◆ Exercise brief ◆
Provide the data again exactly, including every line that follows.

Collected data:
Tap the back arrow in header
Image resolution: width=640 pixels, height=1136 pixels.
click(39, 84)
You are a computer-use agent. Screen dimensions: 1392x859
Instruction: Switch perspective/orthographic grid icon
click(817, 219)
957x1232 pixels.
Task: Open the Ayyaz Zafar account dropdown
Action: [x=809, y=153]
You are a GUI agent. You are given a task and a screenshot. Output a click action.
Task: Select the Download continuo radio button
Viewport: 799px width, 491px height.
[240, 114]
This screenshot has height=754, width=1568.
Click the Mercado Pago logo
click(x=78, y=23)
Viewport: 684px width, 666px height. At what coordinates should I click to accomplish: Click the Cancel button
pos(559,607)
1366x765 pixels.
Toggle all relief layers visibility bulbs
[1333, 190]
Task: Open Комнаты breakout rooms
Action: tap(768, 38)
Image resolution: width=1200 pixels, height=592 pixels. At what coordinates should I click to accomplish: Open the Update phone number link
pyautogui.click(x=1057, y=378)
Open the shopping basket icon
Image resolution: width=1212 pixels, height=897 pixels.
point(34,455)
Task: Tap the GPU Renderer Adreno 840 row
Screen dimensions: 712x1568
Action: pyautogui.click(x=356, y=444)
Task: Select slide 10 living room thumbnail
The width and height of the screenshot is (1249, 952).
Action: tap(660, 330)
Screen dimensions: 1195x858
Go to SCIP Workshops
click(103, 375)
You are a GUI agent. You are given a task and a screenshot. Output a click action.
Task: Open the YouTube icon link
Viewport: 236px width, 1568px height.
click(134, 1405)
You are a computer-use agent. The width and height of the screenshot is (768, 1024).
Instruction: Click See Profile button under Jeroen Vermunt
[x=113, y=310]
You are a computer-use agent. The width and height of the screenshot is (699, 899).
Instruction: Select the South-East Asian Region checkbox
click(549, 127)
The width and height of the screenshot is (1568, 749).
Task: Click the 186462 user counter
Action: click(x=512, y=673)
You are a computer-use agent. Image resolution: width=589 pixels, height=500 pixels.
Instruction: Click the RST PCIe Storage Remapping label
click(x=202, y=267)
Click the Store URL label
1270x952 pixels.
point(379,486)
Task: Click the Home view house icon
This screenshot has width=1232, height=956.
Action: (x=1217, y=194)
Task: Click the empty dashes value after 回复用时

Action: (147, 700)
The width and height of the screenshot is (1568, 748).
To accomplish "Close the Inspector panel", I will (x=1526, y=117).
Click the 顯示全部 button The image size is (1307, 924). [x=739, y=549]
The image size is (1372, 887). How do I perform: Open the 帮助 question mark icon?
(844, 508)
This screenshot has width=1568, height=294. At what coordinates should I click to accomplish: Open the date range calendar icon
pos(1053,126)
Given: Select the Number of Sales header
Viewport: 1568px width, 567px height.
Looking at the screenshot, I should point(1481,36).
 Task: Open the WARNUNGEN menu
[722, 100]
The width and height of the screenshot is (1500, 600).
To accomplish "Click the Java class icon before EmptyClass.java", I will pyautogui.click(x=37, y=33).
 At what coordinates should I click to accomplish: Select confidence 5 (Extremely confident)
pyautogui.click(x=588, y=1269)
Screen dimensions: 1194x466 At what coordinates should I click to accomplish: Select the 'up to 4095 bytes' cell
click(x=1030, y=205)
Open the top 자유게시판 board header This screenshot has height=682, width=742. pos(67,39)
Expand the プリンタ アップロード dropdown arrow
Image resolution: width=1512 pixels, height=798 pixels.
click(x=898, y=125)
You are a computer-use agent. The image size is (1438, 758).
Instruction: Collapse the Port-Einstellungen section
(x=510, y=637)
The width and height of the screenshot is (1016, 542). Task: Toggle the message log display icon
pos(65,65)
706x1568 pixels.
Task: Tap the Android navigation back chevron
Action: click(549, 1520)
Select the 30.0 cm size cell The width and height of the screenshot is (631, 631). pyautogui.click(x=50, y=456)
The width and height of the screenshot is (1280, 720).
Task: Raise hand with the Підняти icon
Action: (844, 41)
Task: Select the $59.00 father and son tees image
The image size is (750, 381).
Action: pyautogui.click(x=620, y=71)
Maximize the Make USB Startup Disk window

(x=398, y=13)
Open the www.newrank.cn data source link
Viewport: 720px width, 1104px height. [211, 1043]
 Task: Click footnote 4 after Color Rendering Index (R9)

◆ Finished task ◆
Tap the back arrow in header
Image resolution: width=640 pixels, height=1136 pixels.
click(39, 84)
You are a computer-use agent. Screen dimensions: 1392x859
Instruction: Switch perspective/orthographic grid icon
click(817, 219)
957x1232 pixels.
Task: Open the Ayyaz Zafar account dropdown
Action: [x=809, y=153]
You are a GUI agent. You are given a task and a screenshot. Output a click action.
Task: Select the Download continuo radio button
Viewport: 799px width, 491px height.
[240, 114]
This screenshot has height=754, width=1568.
Click the Mercado Pago logo
click(x=78, y=23)
Viewport: 684px width, 666px height. At what coordinates should I click to accomplish: Click the Cancel button
pos(559,607)
1366x765 pixels.
Toggle all relief layers visibility bulbs
[1333, 190]
Task: Open Комнаты breakout rooms
Action: tap(768, 38)
Image resolution: width=1200 pixels, height=592 pixels. At what coordinates should I click to accomplish: Open the Update phone number link
pyautogui.click(x=1057, y=378)
Open the shopping basket icon
Image resolution: width=1212 pixels, height=897 pixels.
point(34,455)
Task: Tap the GPU Renderer Adreno 840 row
Screen dimensions: 712x1568
Action: pyautogui.click(x=356, y=444)
Task: Select slide 10 living room thumbnail
The width and height of the screenshot is (1249, 952).
Action: tap(660, 330)
Screen dimensions: 1195x858
Go to SCIP Workshops
click(103, 375)
You are a GUI agent. You are given a task and a screenshot. Output a click action.
Task: Open the YouTube icon link
Viewport: 236px width, 1568px height.
click(134, 1405)
You are a computer-use agent. The width and height of the screenshot is (768, 1024).
Instruction: Click See Profile button under Jeroen Vermunt
[x=113, y=310]
You are a computer-use agent. The width and height of the screenshot is (699, 899).
Instruction: Select the South-East Asian Region checkbox
click(549, 127)
The width and height of the screenshot is (1568, 749).
Task: Click the 186462 user counter
Action: click(x=512, y=673)
You are a computer-use agent. Image resolution: width=589 pixels, height=500 pixels.
Instruction: Click the RST PCIe Storage Remapping label
click(x=202, y=267)
Click the Store URL label
1270x952 pixels.
point(379,486)
Task: Click the Home view house icon
This screenshot has width=1232, height=956.
Action: (x=1217, y=194)
Task: Click the empty dashes value after 回复用时

Action: (147, 700)
The width and height of the screenshot is (1568, 748).
To accomplish "Close the Inspector panel", I will (x=1526, y=117).
Click the 顯示全部 button The image size is (1307, 924). [x=739, y=549]
The image size is (1372, 887). How do I perform: Open the 帮助 question mark icon?
(844, 508)
This screenshot has width=1568, height=294. At what coordinates should I click to accomplish: Open the date range calendar icon
pos(1053,126)
Given: Select the Number of Sales header
Viewport: 1568px width, 567px height.
Looking at the screenshot, I should point(1481,36).
 Task: Open the WARNUNGEN menu
[722, 100]
The width and height of the screenshot is (1500, 600).
To accomplish "Click the Java class icon before EmptyClass.java", I will pyautogui.click(x=37, y=33).
 At what coordinates should I click to accomplish: Select confidence 5 (Extremely confident)
pyautogui.click(x=588, y=1269)
Screen dimensions: 1194x466 At what coordinates should I click to accomplish: Select the 'up to 4095 bytes' cell
click(x=1030, y=205)
Open the top 자유게시판 board header This screenshot has height=682, width=742. pos(67,39)
Expand the プリンタ アップロード dropdown arrow
Image resolution: width=1512 pixels, height=798 pixels.
click(x=898, y=125)
You are a computer-use agent. The image size is (1438, 758).
Instruction: Collapse the Port-Einstellungen section
(x=510, y=637)
The width and height of the screenshot is (1016, 542). Task: Toggle the message log display icon
pos(65,65)
706x1568 pixels.
Task: Tap the Android navigation back chevron
Action: click(549, 1520)
Select the 30.0 cm size cell The width and height of the screenshot is (631, 631). pyautogui.click(x=50, y=456)
The width and height of the screenshot is (1280, 720).
Task: Raise hand with the Підняти icon
Action: (844, 41)
Task: Select the $59.00 father and son tees image
The image size is (750, 381).
Action: pyautogui.click(x=620, y=71)
Maximize the Make USB Startup Disk window

(x=398, y=13)
Open the www.newrank.cn data source link
Viewport: 720px width, 1104px height. [211, 1043]
 Task: Click footnote 4 after Color Rendering Index (R9)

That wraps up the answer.